Texto de origen>
↓

El microclima, la biodiversidad y la riqueza de suelos en estas regiones permiten el desarrollo de variedades como Typica, Geisha y Catuaí. Pero también, es el trabajo artesanal de pequeños productores lo que define la calidad.


Reconocimiento internacional (y una oportunidad de oro)

En los últimos años, el café boliviano ha escalado posiciones importantes en el escenario internacional. Algunos ejemplos recientes:

  • En 2024, Bolivia ganó cuatro medallas de oro en el prestigioso Concurso Mundial de Cafés Tostados al Origen (AVPA), realizado en París.
  • El país forma parte activa de competencias como Taza de Excelencia Bolivia, donde se premian los mejores lotes del año.
  • Baristas bolivianos han empezado a competir (y ganar) en certámenes regionales, mostrando el potencial del país no solo como productor, sino también como generador de talento.

Pese a estos logros, aún queda mucho camino por recorrer. Como señalan diversos expertos, Bolivia no produce café a gran escala como otros países latinoamericanos. Sin embargo, eso se convierte en una virtud: su producción es más selecta, cuidada y especializada. Una joya para los catadores exigentes.


Las cafeterías bolivianas también son reconocidas a nivel internacional

Bolivia brilla en el mapa del café. En la edición 2025 del ranking The World’s 100 Best Coffee Shops, cuatro cafeterías bolivianas se posicionaron entre las mejores de Sudamérica, consolidando al país como una de las nuevas potencias cafeteras de la región.

☕ Un reconocimiento que trasciende la taza

El listado, que evalúa la calidad del café, el servicio, la innovación y la experiencia del consumidor, destacó a:

  • Puesto 81: Blacksoul Café Brewing Lab
  • Puesto 74: Somos Specialty Coffee
  • Puesto 56: Café Buena Vista
  • Puesto 53: Roaster Specialty Coffee
  • Puesto 39: HB Bronze Coffeebar
  • Puesto 32: Café 4 Llamas
  • Puesto 30: Alquimia Specialty Coffee
  • Puesto 19: Mugen Coffee Proyect
  • Puesto 11: Typica Café

Estas cafeterías no solo sirven café: defienden una identidad, una historia y un origen.
Cada una trabaja directamente con productores bolivianos, promoviendo el comercio justo, la trazabilidad y el conocimiento del grano desde su cultivo hasta la taza.


¿Qué hace tan especial al café boliviano?

  • Altitud: Café cultivado en altura desarrolla mejor acidez, aromas y complejidad.
  • Variedad genética: Diversas variedades bien adaptadas al ecosistema andino-amazónico.
  • Sombra natural: Los cafetales crecen entre árboles nativos, lo que favorece la biodiversidad.
  • Cosecha manual: Cada grano es recolectado a mano, solo cuando está en su punto ideal de maduración.
  • Producción orgánica: Muchos caficultores bolivianos trabajan sin químicos, apostando por procesos más limpios y sostenibles.

Dónde probarlo

Cada vez más cafeterías especializadas dentro y fuera de Bolivia incluyen café de origen boliviano en sus cartas. En La Paz, Cochabamba, Santa Cruz, Sucre y Tarija existen espacios que lo sirven con métodos de extracción variados: espresso, chemex, v60 o prensa francesa.

También es posible encontrarlo en ferias, mercados y a través de marcas locales que trabajan con cooperativas de pequeños productores. Algunos nombres ya están conquistando paladares en Estados Unidos, Corea del Sur, Japón, Francia y Alemania.

↑

Enunciado>
Transcribe sin cambios el fragmento del texto sobre el café boliviano que comienza con "Reconocimiento internacional (y" y sigue hasta "realizado en París.", ambos incluidos.

Material extraído>
↓

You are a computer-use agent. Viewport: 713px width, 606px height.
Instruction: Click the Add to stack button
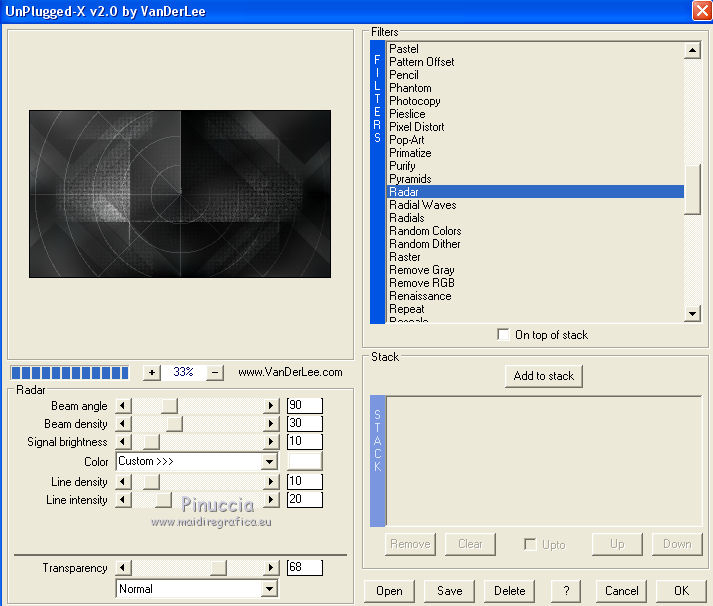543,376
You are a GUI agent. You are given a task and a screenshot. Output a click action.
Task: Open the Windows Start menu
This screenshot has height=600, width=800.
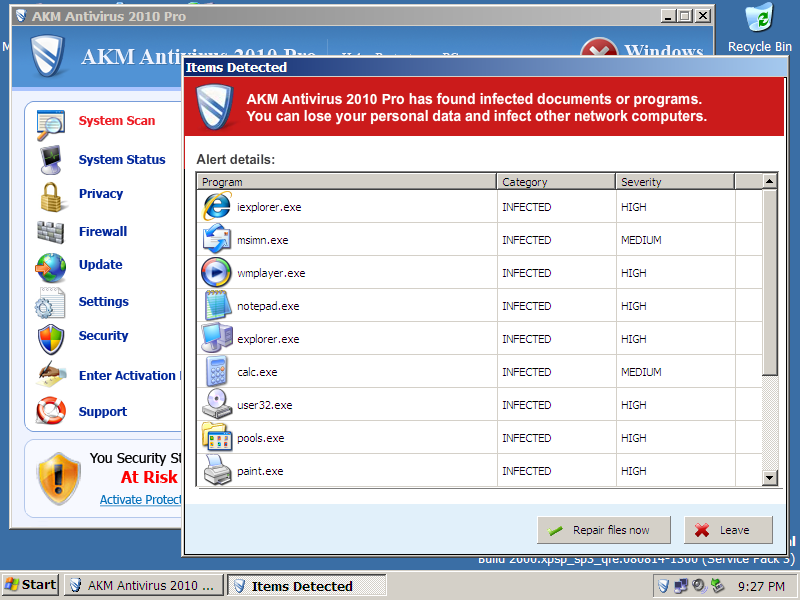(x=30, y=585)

↑

Solución>
Reconocimiento internacional (y una oportunidad de oro)

En los últimos años, el café boliviano ha escalado posiciones importantes en el escenario internacional. Algunos ejemplos recientes:

  • En 2024, Bolivia ganó cuatro medallas de oro en el prestigioso Concurso Mundial de Cafés Tostados al Origen (AVPA), realizado en París.